Даже гимн театра, основанный на поэзии Тютчева:
Чему бы жизнь нас не учила,
Но сердце верит в чудеса,
Есть нескудеющая сила,
Есть и нетленная краса.
Все звучит живо и по-настоящему.
В этом году театр отметил юбилейный 25-й театральный сезон, хотя история творческого объединения «Ведогонь» началась раньше, с 1992-го года, с частного театра под руководством Павла Викторовича Курочкина, являющегося художественным руководителем Здесь необходимо сделать ремарку: Павлу Викторовичу памятник следует поставить за то, что «Ведогонь-театр» функционирует. Курочкин — хороший устроитель и администратор. Это несомненная заслуга Курочкина. Как зритель, я благодарен Павлу Викторовичу за театральную жизнь «Ведогонь».
Только вот, по какой-то печальной оказии, Павел Викторович не отказывает себе в удовольствии ставить спектакли. И актеры, являющиеся работниками сцены, вынуждены играть в постановках своего художественного руководителя.
Будьте очень внимательны: смотрите, на постановку какого режиссера вы идете. Если в постановщиках значится Павел Курочкин — бегите от спектакля, не разбирая дороги. Иначе попадете на Шекспира с мелодиями из Mortal Kombat и песенками вроде «встань ко мне ты буквой зю, я любовь в тебя вонзю, мож до сердца не достану — так по почкам повозю».
Таково авторское прочтение «Двенадцатой ночи» Павлом Викторовичем Курочкиным. Имейте это в виду, актеры — люди подневольные, а у зрителя выбор есть.
Отдельной ремарки заслуживает прочтение Курочкиным повести Виктора Астафьева «Звездопад».
Повесть написана в 1960-м году. В то время героизация войны и солдата, как главной силы на острие атаки, несколько угасла.
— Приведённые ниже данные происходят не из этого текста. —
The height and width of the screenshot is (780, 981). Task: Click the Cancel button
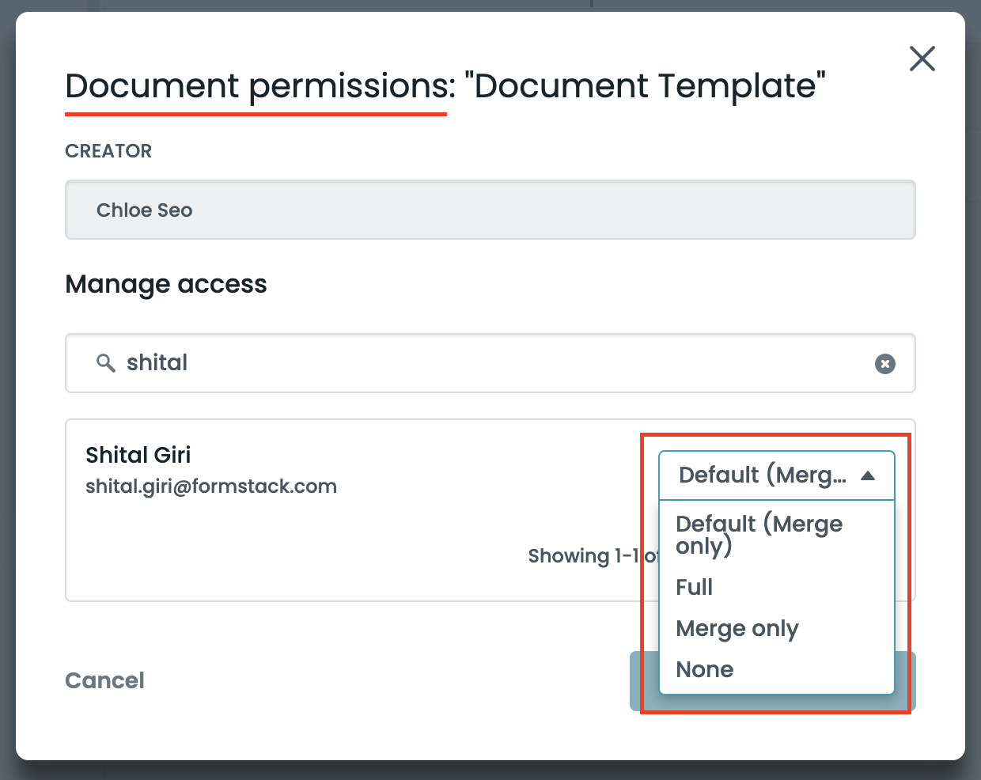pyautogui.click(x=104, y=680)

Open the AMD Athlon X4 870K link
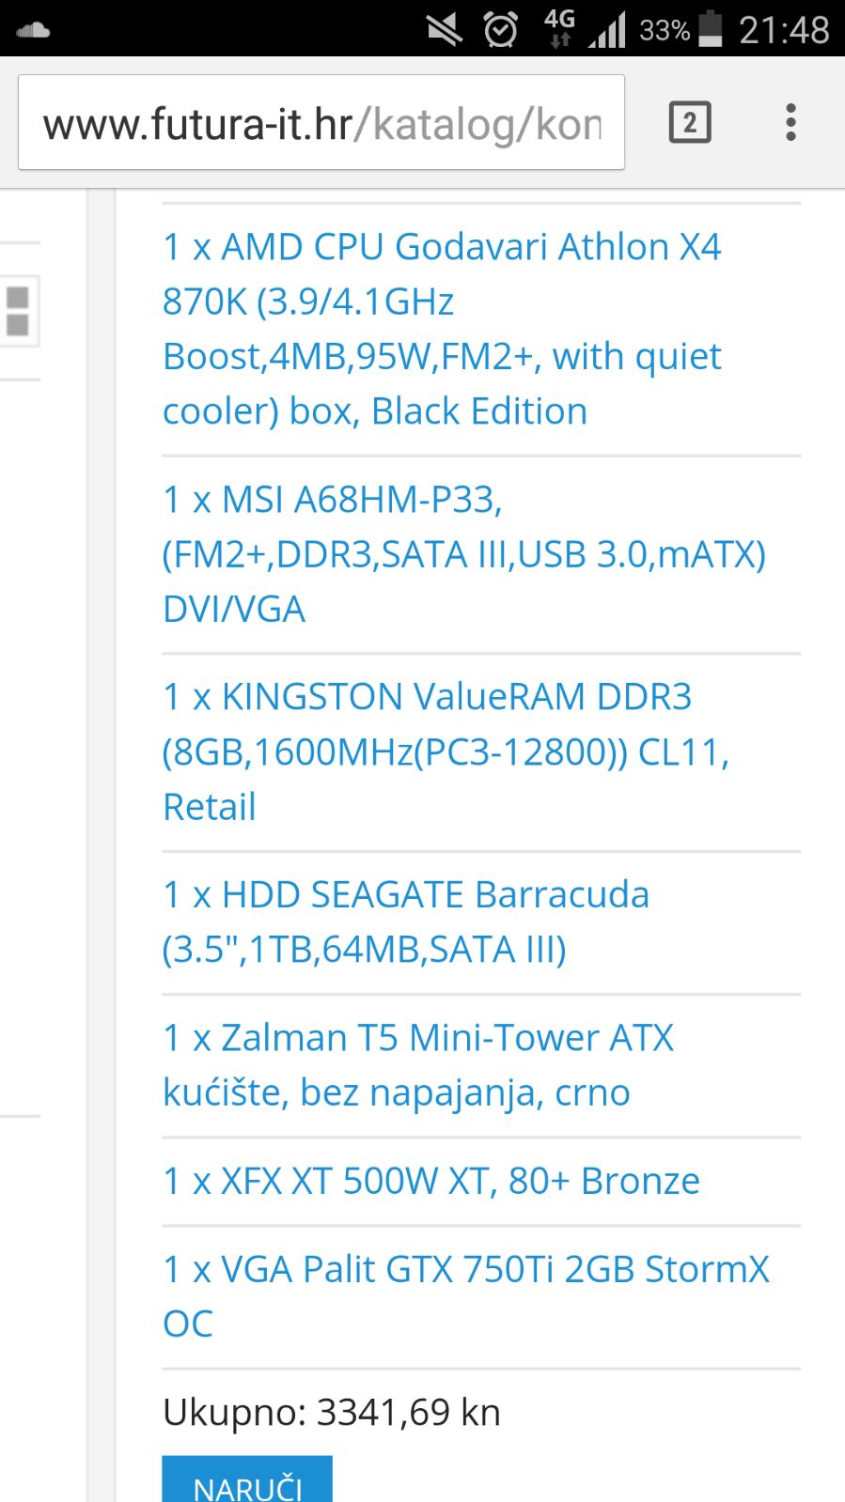pyautogui.click(x=442, y=329)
В творчестве авторов, в том числе и Астафьева, возник анализ глубочайшей трагедии, которой война является. Той раны, что остается после войны — и в жизнях отдельных людей, и в судьбе всего народа, заплатившего немыслимую цену за право жить. Повесть названа «Звездопад». Звездопад человеческих судеб, сорванных с небосвода Второй мировой. Звезды погасли, но свет их продолжает жить памятью об ушедших. В небе не стало более двадцати миллионов звезд. И среди этой тьмы — крохотная история о непрожитой любви.
В центре повести — встреча медсестры Лиды и девятнадцатилетнего Миши, едва не потерявшего руку после ранения.
Курочкин начинает постановку с вуали, закрывшей сцену и отделившей зрителя от актеров. Возможно, так режиссер увидел анестезию солдата Ерофеева, подвешенного в неопределенности между явью и сном. Но много уместнее было бы не проецировать звезды на экран, а пустить их в зрительный зал. Ведь каждый зритель — это такая же жизнь, звезда, которая горит здесь и сейчас. Звезды у Астафьева — это миллионы погибших. Сгоревшие искры в пламени войны. Что может быть естественнее, чем таким простым приемом сообщить зрителю причастность к судьбе сибирского, перемолотого войной мальчишки?
Нет, пересказ текста в формате декламации — вот режиссерская находка. Фактически, большая часть спектакля содержит в себе или устное изложение повести в формате «говорю в зал», или песенные номера, изрядным любителем которых Курочкин является. Кабацкие частушки про «самарских бабушек, которые в девяносто лет спят с молодыми», танцы — всё это заполняет мучительную пустоту постановки. Это «Звездопад» в исполнении Курочкина.Кто-нибудь догадается, что «Звездопад» — это повесть о первой любви? Рассказ о том, что должно было произойти, но не случилось? Кто-нибудь вспомнит «Летят журавли» Михаила Калатозова? Герои Баталова и Самойловой говорили о точно таких же несбывшихся жизнях, как и Миша с Лидой.
Зачем показывать кадры из кинохроники, если Астафьев сознательно избегал батальных описаний, сделав акцент на человеке? Как можно не показать сорвавшуюся звезду в момент прощания Лиды и Миши? Ведь это сорвалась с неба и сгорела их непрожитая любовь. Это же так очевидно и просто.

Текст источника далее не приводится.